There’s a paper crisis, don’t you know, with the closure of local printing plants and escalating offshore costs having an impact on local publishers and magazines. So when editor Maxine entered the office and flung down her latest issue complaining about the quality of the binding, I scoffed. “First it was cheaper paper, and now this!” she declares. As an editor of a digital magazine it’s not something I necessarily identify with (anymore), but I do know of print editors who are having similar conversations and concerns today.
Spon con
“They decided to tie it in with some Champagne promotion,” says fashion editor Jasmine of a shoot she’s pulling together, a hint at the commercialisation of the industry to come.
Cost cutting
“This cost cutting applies right across the company, not just here on Gloss. It’s been a bad year,” says publisher Reid.

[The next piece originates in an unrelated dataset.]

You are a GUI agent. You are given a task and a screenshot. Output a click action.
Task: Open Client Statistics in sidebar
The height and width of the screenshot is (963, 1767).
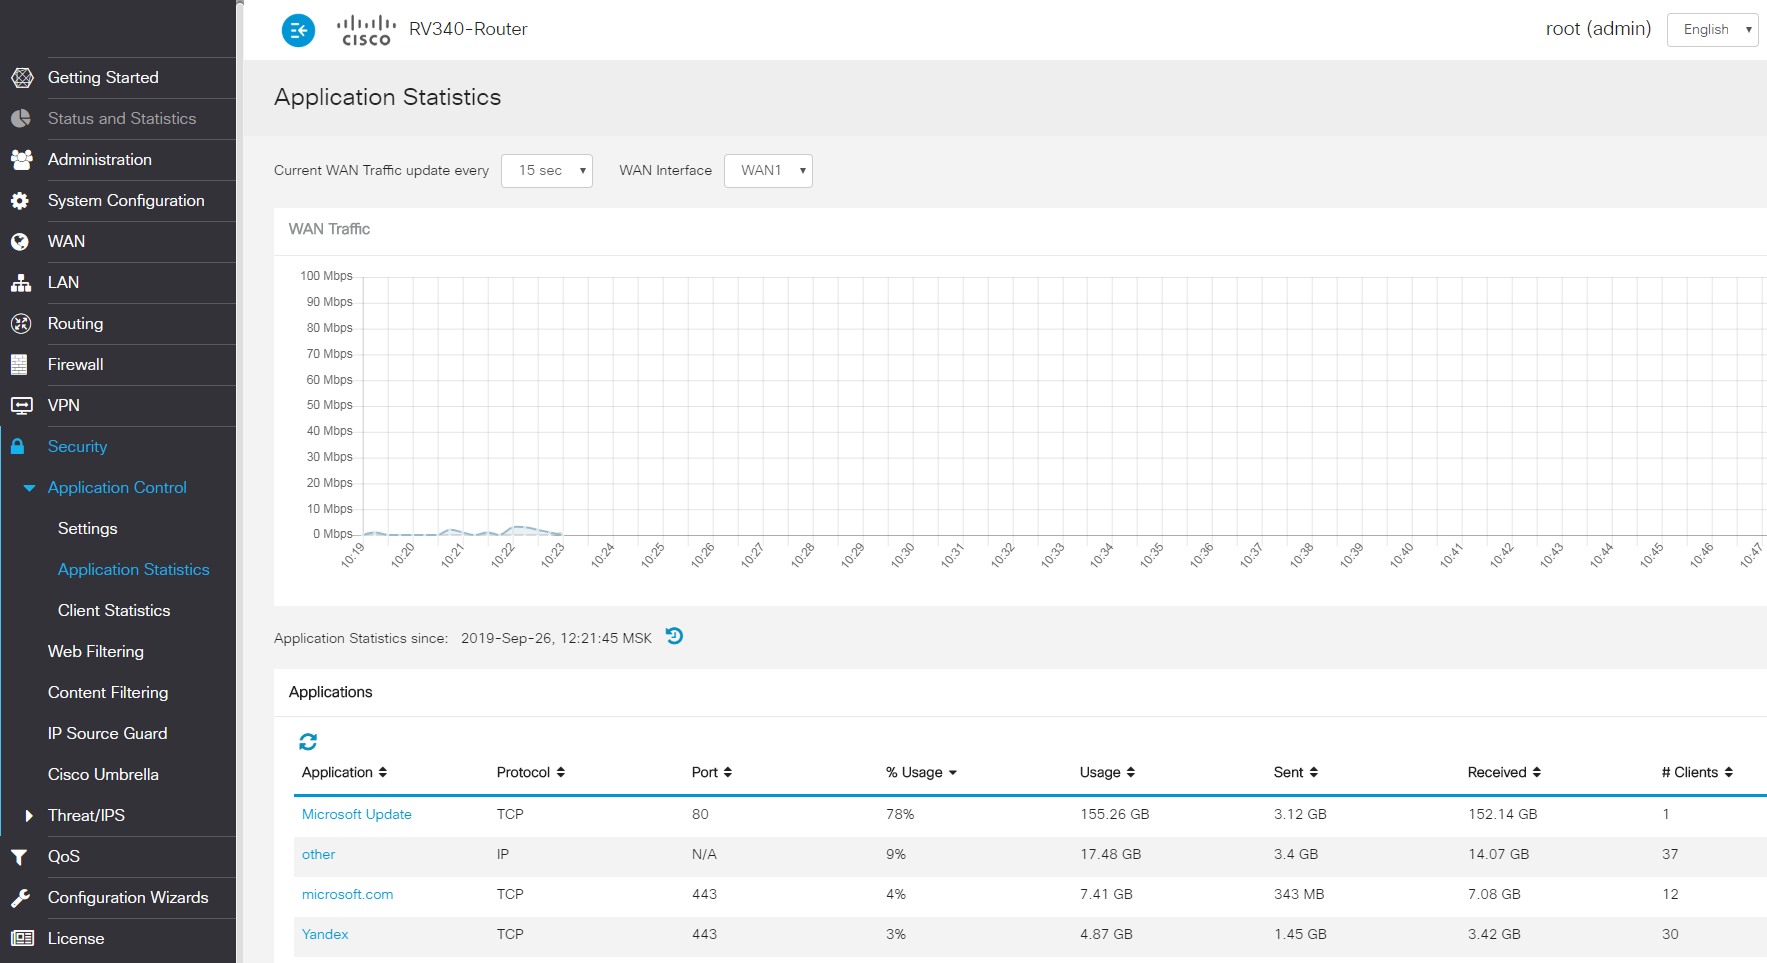114,611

“Mm mm, not on this magazine. We’re the only thing making money and you know it,” replies Maxine.
A tussle between a publisher and editor about budgets: a tale as old as time.
A writer pivoting to PR
“She left to do PR for a biscuit company,” says journalist Magda about the mag’s previous staff writer. Moving to the slightly more lucrative “dark side” of public relations was a thing in the late 80s, and still is today.
A model working at a bar
French model Brigitte Berger appears as Alister Redfern’s unimpressed business partner Alex, with perfectly tousled hair and an 80s frilled ensemble. A pissed off model working in hospo? Some things never change.
Everything about the fashion editor
Gloss fashion editor Jasmine, played by Geeling Ng, can barely disguise her disgust at the rest of the magazine staff. That’s not really true of fashion editors today who are a lot kinder than they were back in the 80s, 90s and 00s, but her role, and one-liners, do help portray the passion and niche ridiculousness of the job - whether it's “10 grand’s worth” of hats (having expensive things in your care for a shoot is a reality) or declaring dramatically, “If you knew what I want to get these hats. I crawled over broken glass. These aren’t crummy local copies you know. They’re from Paris.”
UNREALISTIC
An ‘editor’ marked car park right outside the office
A free car park? In this city? Get real.
An editor with an office
In a time of working from home, open plan offices and hot desking, the idea of editor Maxine’s closed door office with desk, book shelves, glass coffee table and leather couches feels like a relic from another time. I’ve had publishers with their own offices, but they were tiny and glass-walled, with zero privacy.
Also unrealistic: the magazine’s masthead displayed prominently above the door. Today that would be the name of the parent company that owns several magazine titles, newspapers, websites and other platforms; like the Stuff logo that lights up Ponsonby Road each night.
Selling out on your first day of sale
“Our cover story’s on top, back this morning, we’ve sold out at our local diary, we’ve only been out a day.” Gloss’ cover story, a politically tinged story about “the true confessions of Esme Rambert”, has the political and media classes buzzing - a rare occurrence from a fashion magazine - quickly selling out according to the story’s reporter. A print magazine selling out on day one in 2022? Probably the most unrealistic part of the whole episode.